戈多.亚索对这大傻帽可一点都不怵:“早就跟你讲是赌博了,赌博哪有百分百胜率的。”
“是你说和帝国副统领卢.亚尔林是搭档,能从他哪里得到机密消息,我当初才信了你的邪!两年了,你今天必须给我个说法!”
戈多.亚索耸了耸肩膀,做出一副无奈的表情。
“我要是知道皇帝找的小魔物在哪里,早就进入黑塔,登顶星空,成为永生者了,还用得着在这跟你瞎混?卢.亚尔林……那就是个嫌贫爱富的混蛋!”
一说起卢.亚尔林,戈多.亚索就一脸咬牙切齿。
“我哪里想到他会这样对我!!”
皇帝登基的时候,他作为第一梯队的超脱者,曾和卢.亚尔林一起登上黑塔顶层,进入真空层,谁想到那上面根本一无所有。
所谓的星空——到处是广袤、浩渺、无穷无尽的黑暗,叫人发狂,只有极远极远处,才会有上那么一颗星辰。

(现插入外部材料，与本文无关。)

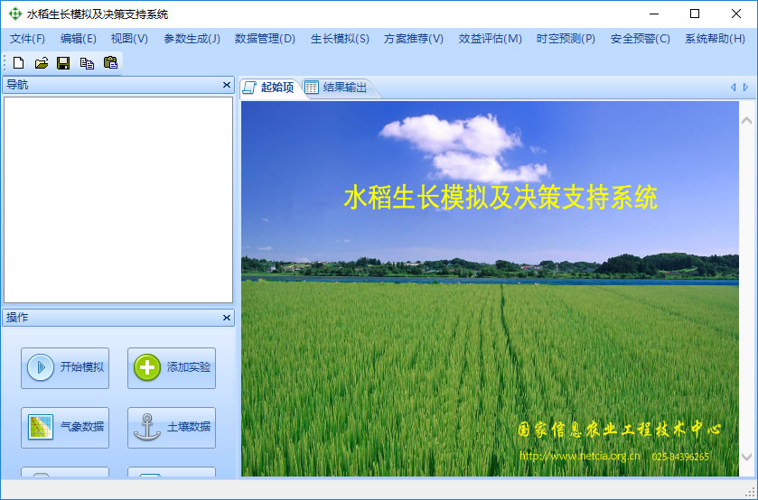Open the 参数生成(J) menu
Screen dimensions: 758x500
tap(192, 39)
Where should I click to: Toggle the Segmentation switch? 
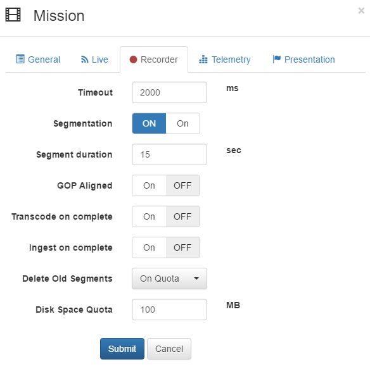[x=166, y=123]
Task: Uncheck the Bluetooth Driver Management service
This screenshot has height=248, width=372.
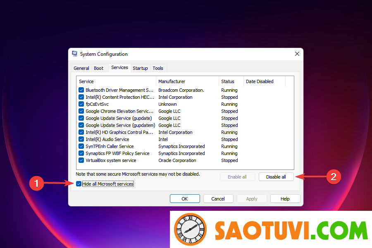Action: (x=81, y=90)
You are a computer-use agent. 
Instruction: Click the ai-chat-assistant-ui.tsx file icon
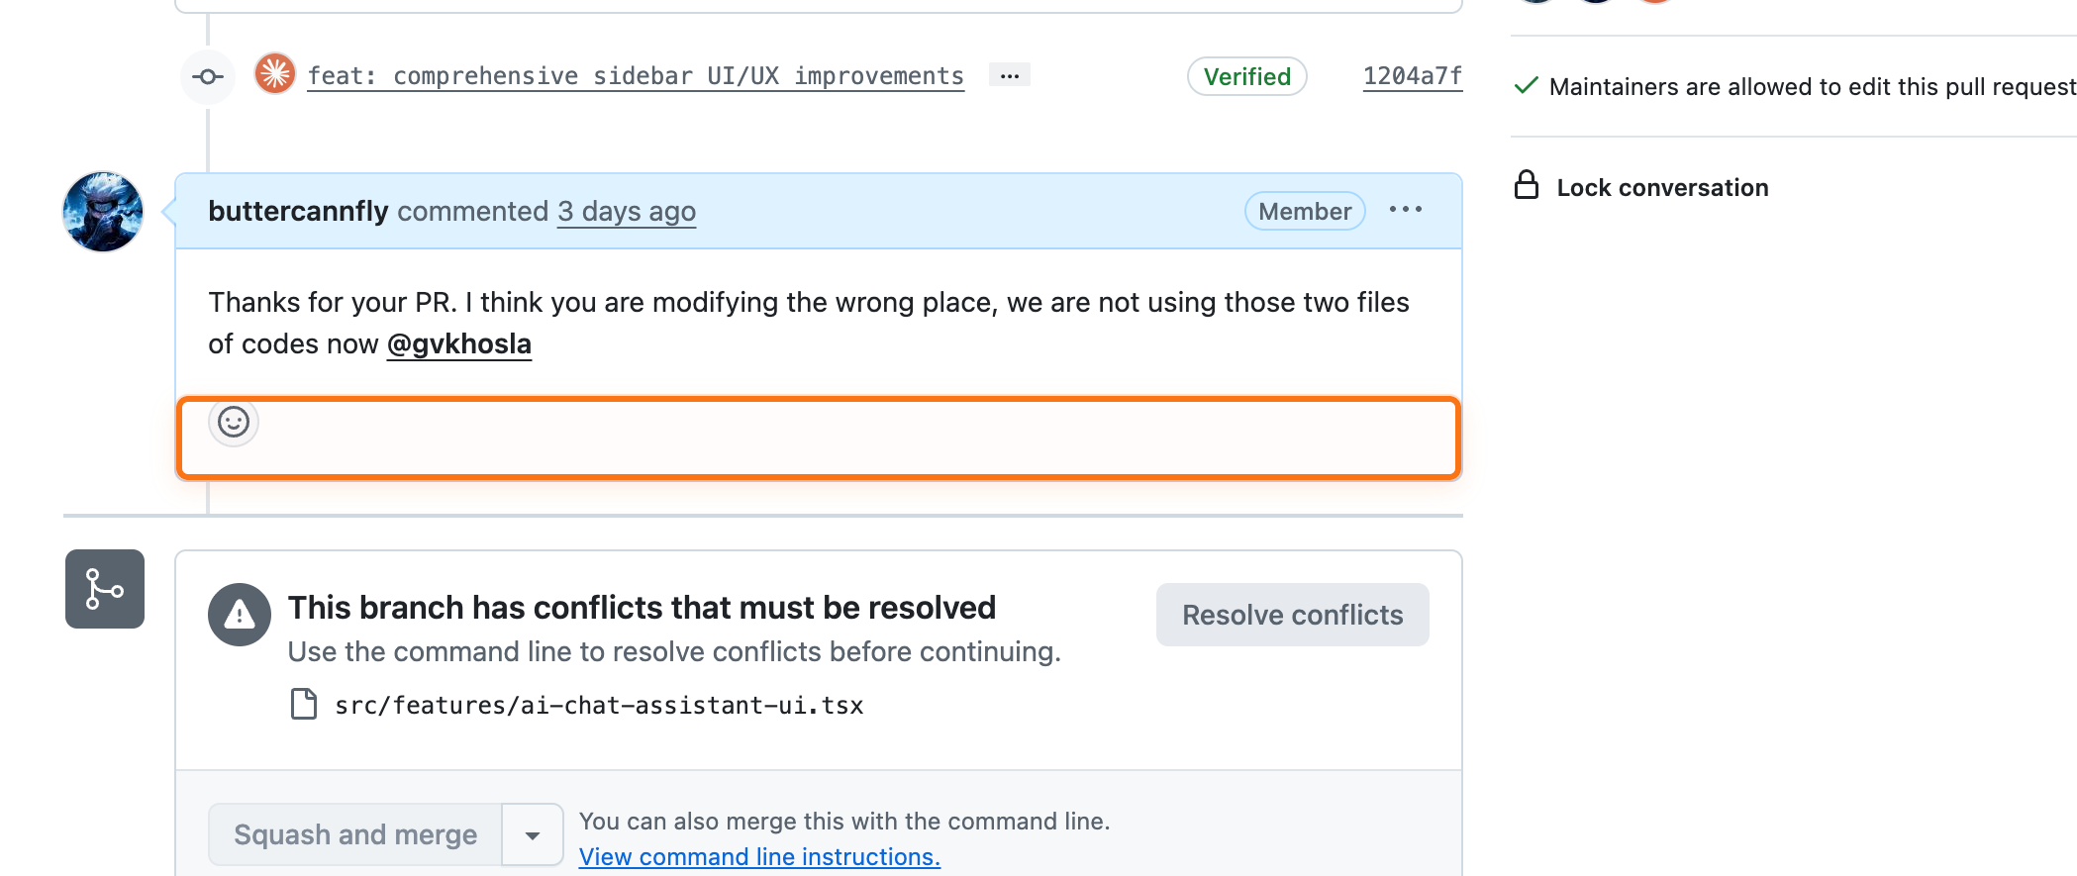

他那时过于兴奋,蹦跶的有点远,结果……卢.亚尔林那混蛋就无情地抛弃了他!独自下了黑塔!害他差点迷失在宇宙里!
好在他成功回来了!
他比那些家伙幸运多了!
戈多.亚索一想到曾经丢弃这个世界的贵族、大祭司、大法师们在永恒死寂中发狂的下场,就忍不住笑出声来。
“笑什么笑?跟你说话呢,你听到没有?”
戈多.亚索表情茫然地“啊”了一声。
剑士首领忍不住破口大骂:“你个死废柴,贱货!一天到晚只想着吃吃吃,难怪皇帝当年的女仆都获封了王侯!你却连“永生者”都不是!”
“干嘛啊!连吃饭都不让吃吗?”
戈多.亚索摸了摸鼻子。
他从没想过要从“不死者”晋升“永生者”,虽然没跟人说过,但自从那次迷失之后,他就得了星空恐惧症。
他想过了,他不用活的太长,一百年足够,两百年有赚。
就像墙壁角落里茂盛的苔藓,毫不起眼,却自在万分。
“啪塔啪塔!”
地下突然传来炸裂声!
剑士首领的谩骂戛然而止。
长长的地裂直指板车上的海源石笼子。
剑士首领反应很快,立刻招呼众人警戒:“是冲咻咻兽来的!警惕!注意不要让海源石碎了!”
咻咻兽有着强烈的自毁倾向,这些毛绒绒的性情就和它们的异色瞳孔一样不稳定,动不动就会攻击同类,只有在海源石的惰性状态里,才能勉强和平共处。
冒险者们很快反应过来,手持武器背靠背,护卫在板车周围,两眼放光地盯着从地底冒出来的黑袍袭击者们,觉得对方简直是帮他们确认财富和权利的使者,根本没想过可能会死。
“我们可能中奖了!”
这可是皇帝的货!这都有人敢抢!那只能说明利益太大!
“杀了他们!!”
冒险者们狂欢!
小镇上的居民纷纷作鸟兽四散!
战斗如火如荼!
很快就形成了一面倒的局面!
一名倒挂在空气里的黑袍人的身形极其诡异,他用一柄奇怪的爪型兵器,每一次跃动,便收割一大波源质,割稻子似的,杀死了许多不死者。
倒下去的冒险者们,都再没能起来。
裂开的街道上,站着的冒险者就只剩下戈多.亚索和剑士首领。
剑士首领不愧是当首领的,发现死在黑袍人奇怪兵器里的人,都再没法复活后,他第一时间丢下手中的长剑,举起双手交涉道:“等等,这批货给你们,你放过我们。”
袭击者停下攻击。
剑士首领看向戈多.亚索:“你放下武器!”
戈多.亚索摇摇头,咀嚼完最后一块鱿鱼后,把手里竹签随手一扔,往衣服上擦了擦手,“那可不行!你看那边,帝都的人快来了。”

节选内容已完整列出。